Issue
When you work with a Tableau workbook that gets data from a SQL-based data source or from an Rserve server, you can create calculations with expressions that are sent directly to the data source, known as pass-through expressions. These types of expressions are described in the following Tableau Desktop documentation:The pass-through functions are those with names that begin with RAWSQL_
or SCRIPT_
.
Under certain circumstances, pass-through expressions could be vectors for SQL injection attacks—that is, an attacker might be able to include malicious commands in them as values. This can happen when the workbook contains a calculation that meets all of these criteria:
-
The calculation includes a
SCRIPT_
orRAWSQL_
function. -
The expression uses a value that is passed to the calculation from a parameter in the workbook.
-
The parameter is typed as a string.
-
The parameter is the first parameter passed to the calculation.
-
The parameter is not enclosed in quotation marks.

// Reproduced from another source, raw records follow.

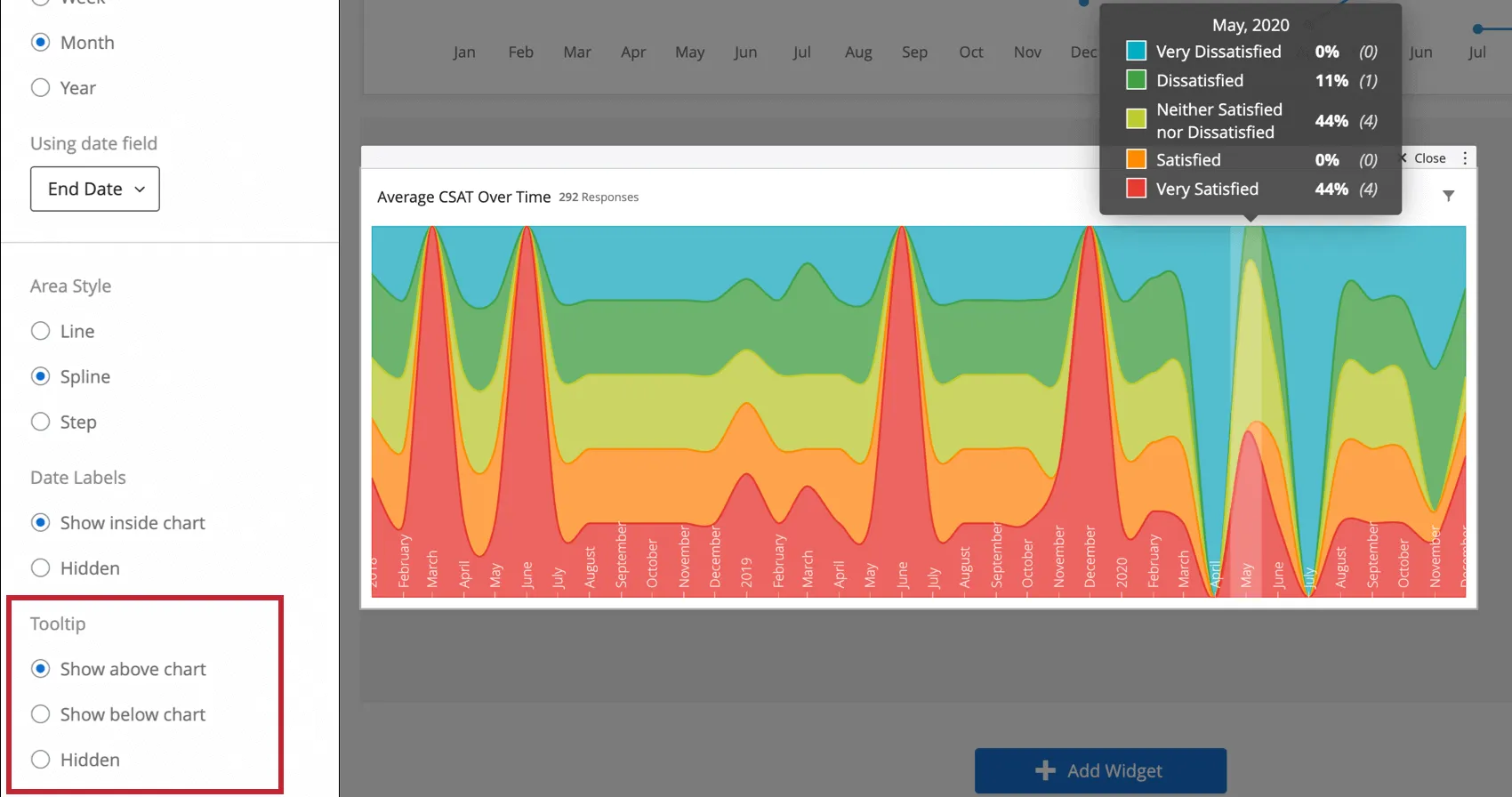The width and height of the screenshot is (1512, 797).
Task: Click the filter funnel icon on widget
Action: coord(1448,196)
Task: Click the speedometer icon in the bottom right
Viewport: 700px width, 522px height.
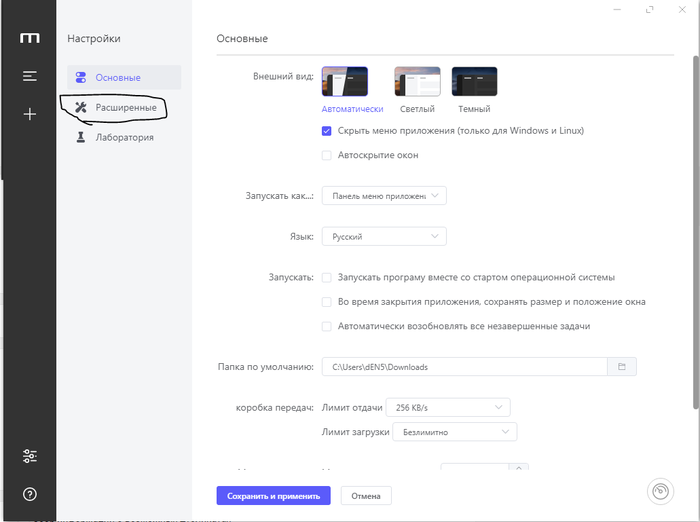Action: click(660, 491)
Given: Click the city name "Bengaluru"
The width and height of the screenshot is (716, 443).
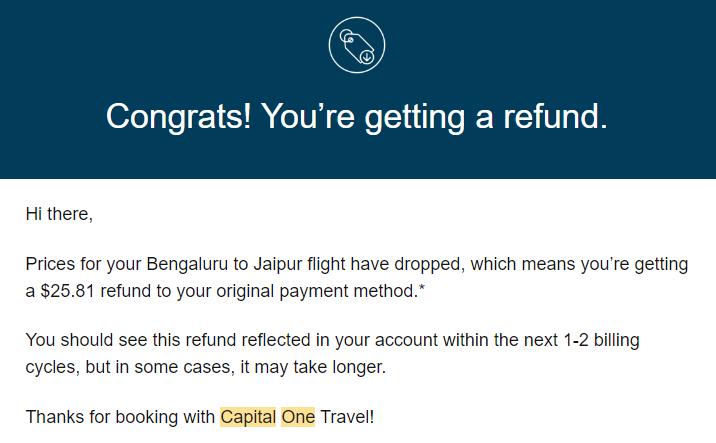Looking at the screenshot, I should (x=187, y=264).
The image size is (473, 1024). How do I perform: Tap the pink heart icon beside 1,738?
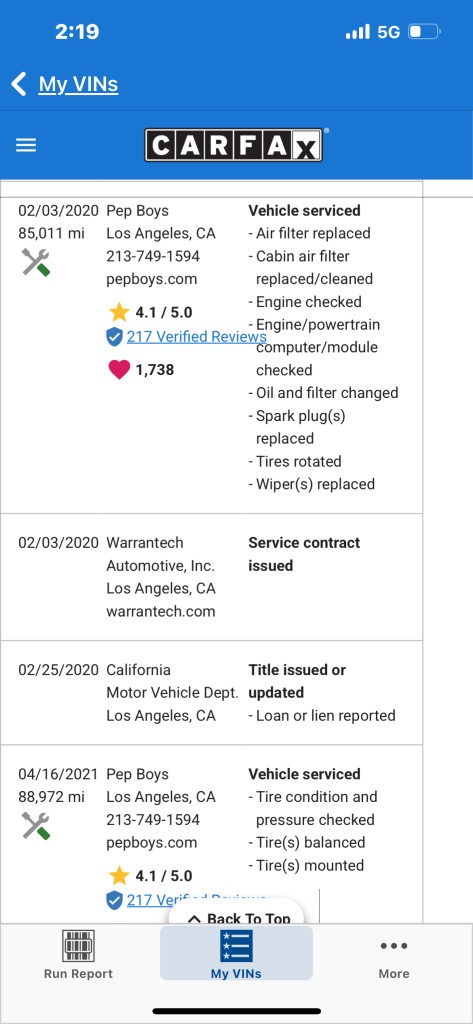(x=119, y=370)
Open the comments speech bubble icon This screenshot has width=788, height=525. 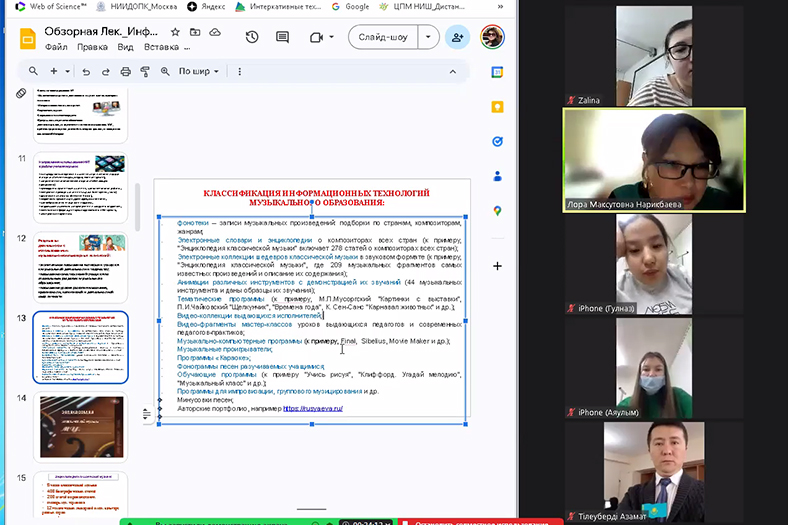(x=283, y=37)
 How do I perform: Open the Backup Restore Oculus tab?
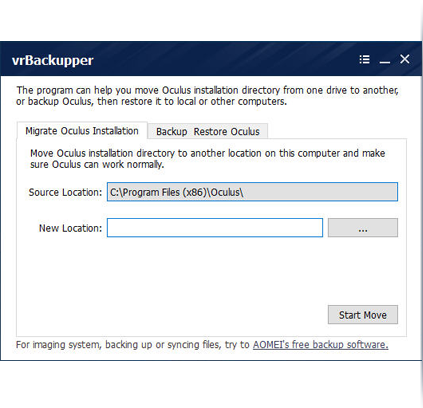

For example, in the following expression, Parameter 1
might be intended to contain a string value, like small, medium, or large.
RAWSQL_STR([Parameter 1])
However, if a user can set the value of Parameter 1
to arbitrary text, that user could potentially create a SQL injection attack.
Because an expression like this could potentially include malicious commands, it is referred to as an insecure script.
Note the last criterion—that insecure scripts include parameters do not have quotation marks. Consider the following example:
RAWSQL_BOOL("%1", [Parameter 1])
This example does not constitute an insecure script, because the value of Parameter 1
is included in quotation marks, so SQL does not treat the value as a command.